- **TEXT UNDER STUDY**:
Write a simple JOIN as in INNER JOIN explicitly. This may be a matter of taste, but once you go using multiple LEFT and RIGHT JOINs, this makes the INNER stand out.

Now, on to specific things in this script. In the beginning of the stored procedure, you have some duplicate code. Splitting the incoming parameters into multiple values. It is not always easy to remove duplicated code in SQL, but in this case, a table valued function makes most sense:

CREATE FUNCTION [dbo].[fn_splitString] (@stringToSplit nvarchar(max), @separator nchar(1))
RETURNS @output TABLE (i int identity(0,1), s nvarchar(max))

- **EXTRACTED INFORMATION**:
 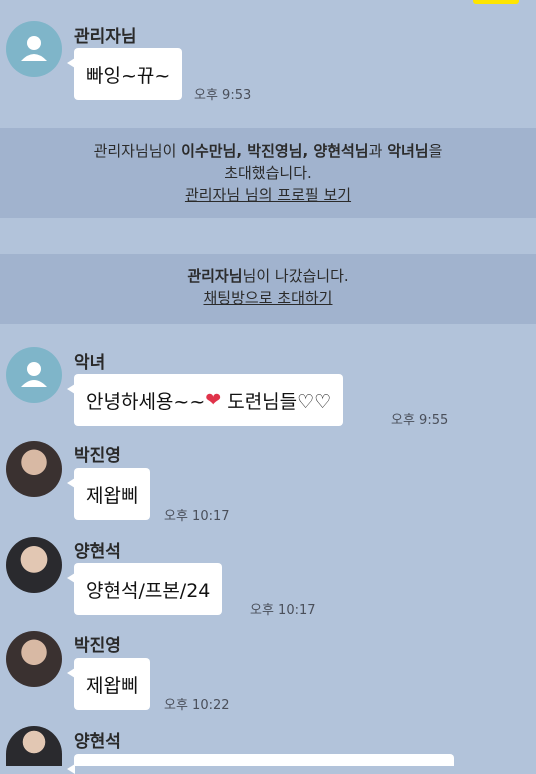 I want to click on invitee-last: 악녀님, so click(x=408, y=151).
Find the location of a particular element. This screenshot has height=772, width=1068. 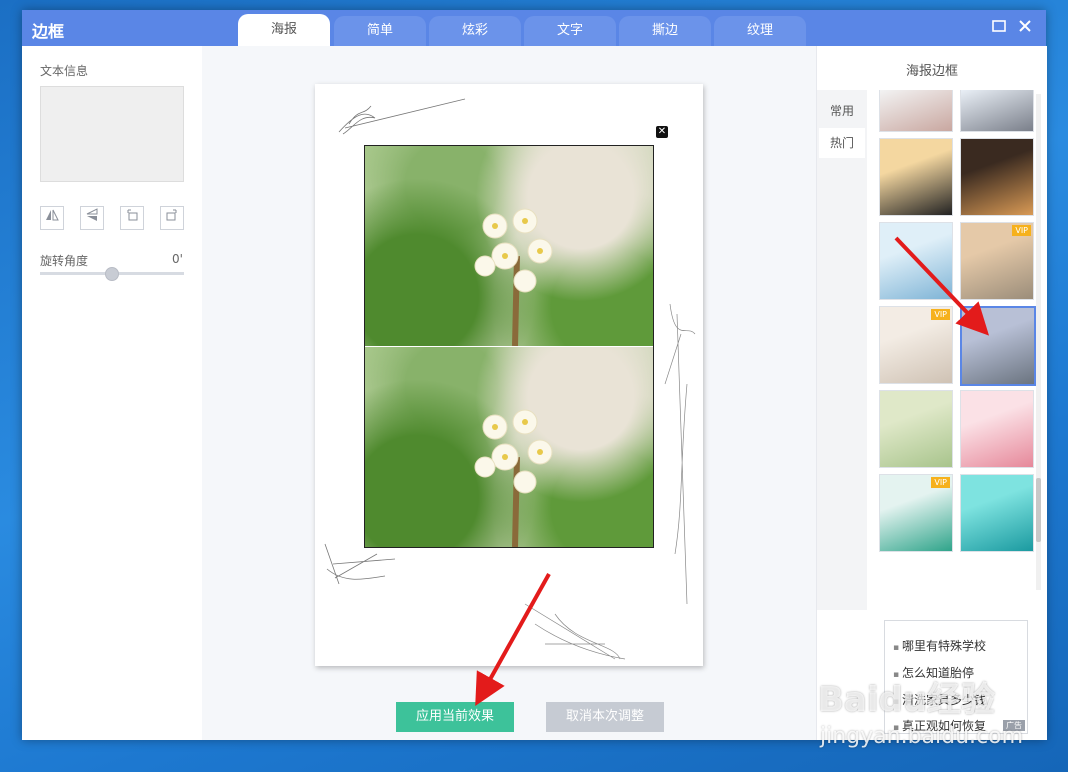

rotate-angle-value: 0' is located at coordinates (178, 259).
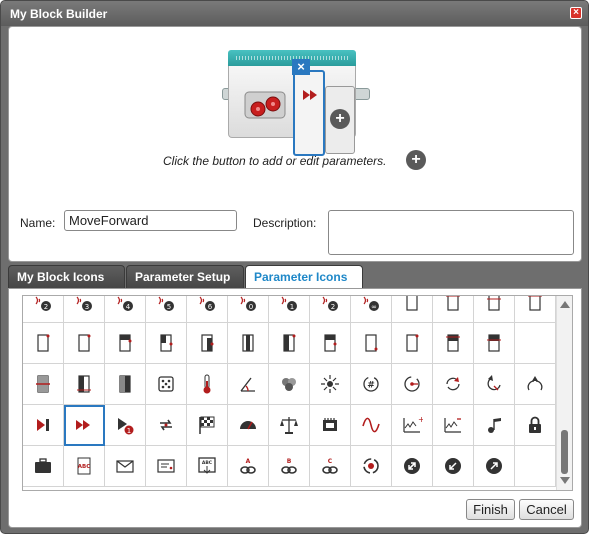 Image resolution: width=589 pixels, height=534 pixels. What do you see at coordinates (546, 510) in the screenshot?
I see `cancel-button: Cancel` at bounding box center [546, 510].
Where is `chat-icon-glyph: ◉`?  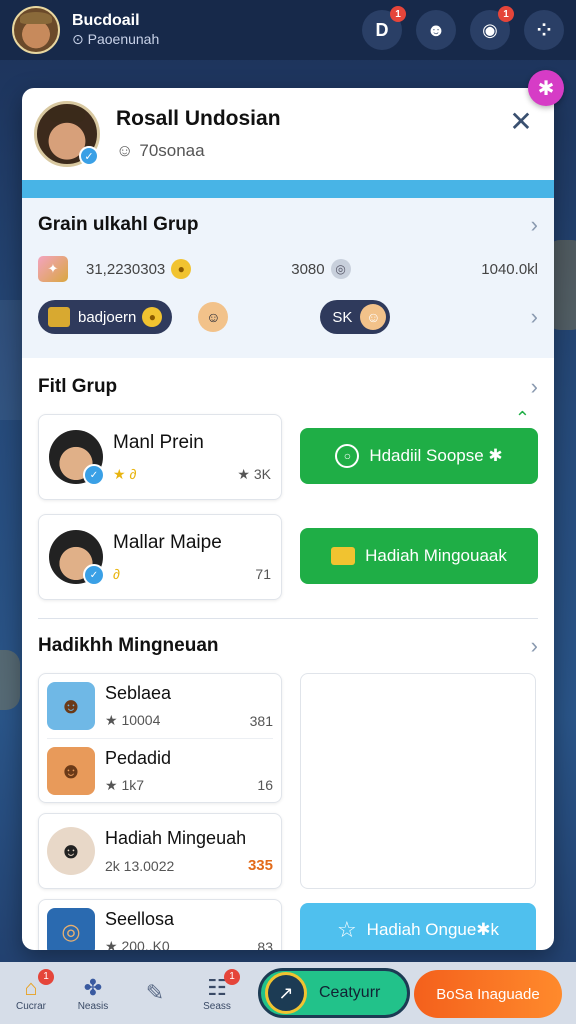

- **WHAT YOU NEED TO DO**:
a) List every name in the SQL review text that begins with the @ sign.
b) Extend the SQL review text, picking up right after its final line.
The data shown after the SQL review text is separate material and unrelated to it.

- **ANSWERS TO EACH TASK**:
a) @stringToSplit, @separator, @output

b)
AS
BEGIN
 WHILE CHARINDEX(@separator, @stringToSplit) > 0
 BEGIN
 DECLARE @pos INT;
 SELECT @pos = CHARINDEX(@separator, @stringToSplit);
 INSERT INTO @output(s) SELECT SUBSTRING(@stringToSplit, 1, @pos-1);
 SELECT @stringToSplit = SUBSTRING(@stringToSplit, @pos+1, LEN(@stringToSplit)-@pos);
 END
 IF @stringToSplit != ''
 BEGIN
 INSERT INTO @output SELECT @stringToSplit;
 END
 RETURN
END
GO

This function will take two inputs, the @stringToSplit, which you already use, and the @separator, for which you'd just enter the ';'. This function returns a table with two columns, namely i, which is an identity column, in case you would like to remember the order in which the strings were given, and s, the strings themselves. The rest of the function is actually quite unchanged from the code you used, except that it stores the results in @output instead of e.g. @@DiscludeTables. You would call it in the stored procedure as such:

INSERT @@DiscludeTables (tableName)
 SELECT s FROM [dbo].[fn_splitString] (@DiscludeTables, N';');
INSERT @@DiscludeColumns (columnName)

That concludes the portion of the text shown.